The only difficulty was trying to decide which of the traditional dishes I would like to try as my introduction to Senegalese cuisine. There was so much to choose from. Since much of the country’s population lives along the Atlantic coastline (Dakar is the western most point of the African continent), fish is very important in Senegalese cooking. Chicken, lamb, and beef are also mainstays although pork is not due to the predominantly Muslim population in an otherwise secular state. I love just about any kind of seafood imaginable and Chez Dior offers caldou, or fish yassa. It is a whole tilapia which has been marinated in a vinegary tomato and onion sauce and then char-grilled before it is returned to the marinade to simmer until serving. It looks quite appetizing, but I have to be honest that I do not think much of tilapia when there is so much quality seafood to be had. Yes, it’s relatively inexpensive and available just about anywhere. I just find it bland and uninteresting and too reminiscent of carp, another bottom feeder. Perhaps the preparation of caldou might improve its taste, but I was not going to gamble with my introduction to Senegalese cooking. Perhaps someday.

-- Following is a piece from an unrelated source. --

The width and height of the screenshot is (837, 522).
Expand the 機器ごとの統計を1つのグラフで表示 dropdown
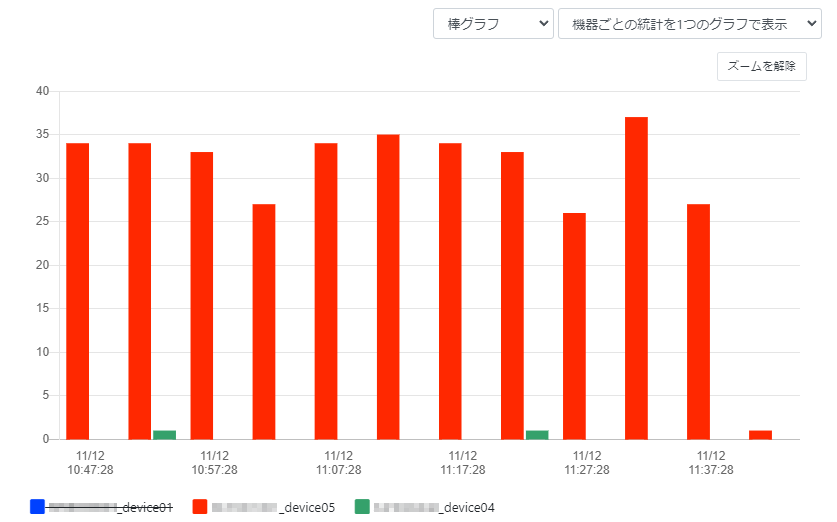[x=689, y=24]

Peanuts, the primary crop, as well as plantains, sweet potatoes, various lentils and vegetables, are frequently incorporated into most Senegalese meat offerings which are marinated with herbs and spices and served whole or in stews over couscous or white rice. Once I had perused the menu a couple of times I decided to order the poulet yassa, or poulet au yassa [chicken yassa ]. Why? The answer is very simple.   
While our South African Airways jet was parked at the terminal of the Dakar airport in the wee hours of the morning, I happened to notice a food truck parked nearby advertising "Poulet Yassa. L'âme de l'Afrique de l'Ouest" [chicken yassa. The soul of West Africa]. What more did I need to make my selection? Poulet yassa originated in the Casamance region along the Gambia River in the south of Senegal (a region often at odds with the central government in Dakar). Today it is a popular "comfort food" throughout the former French West Africa as a result of symbiotic culinary influences of France, its former colonial master since the mid 17th century; a blending of the old and the new. Senegalese immigrants brought their cuisine to France and I wonder how I managed to miss out when I was traveling throughout that country in the early 1970s. 
Traditional yassa incorporates chicken (or fish) which has been marinated for at least eight hours in vinegar and lemon juice mixed with garlic, clove, allspice, salt and pepper. After the meat has been removed from the marinade it can be either char-grilled or pan-fried until it is browned evenly. While the meat is cooking, the onions are removed from the marinade and cooked separately until they are translucent. The meat is eventually returned to the pot of onions along with the marinade and the mixture is brought to a boil and then allowed to simmer with additional garlic and mustard for at least an hour. The sweet-tart chicken is then served over plain white rice. Fufu (a dough-like mixture of crushed cassava and plantains) and couscous are suitable alternatives to rice. The onions are served as a side dish. 

Chez Dior’s poulet yassa offers charcoal grilled marinated chicken legs with carmelized onions served on the side along with steamed white rice and an extremely piquant red pepper sauce. It would have been ideal to wash down this tasty offering with a bottle or two of Gazelle or Flag, the popular local Senegalese beer, but unfortunately alcohol consumption is not prevalent in Senegal as the population is 95% Muslim. Chez Dior is dry so I opted for bissap, a mixture of hibiscus-infused water and sugar and mint. 

Just so you know . . . I have returned the Chez Dior on a few occasions to sample other dishes and I finally tried the caldou. It is still not my favorite seafood offering, but I will admit that it was moist and rather tasty; the marinade definitely took an otherwise bland piece of fish up a notch or two. Will I try it again? Probably. But the poulet yassa has become my go to dish at Chez Dior. I can’t wait to try it again.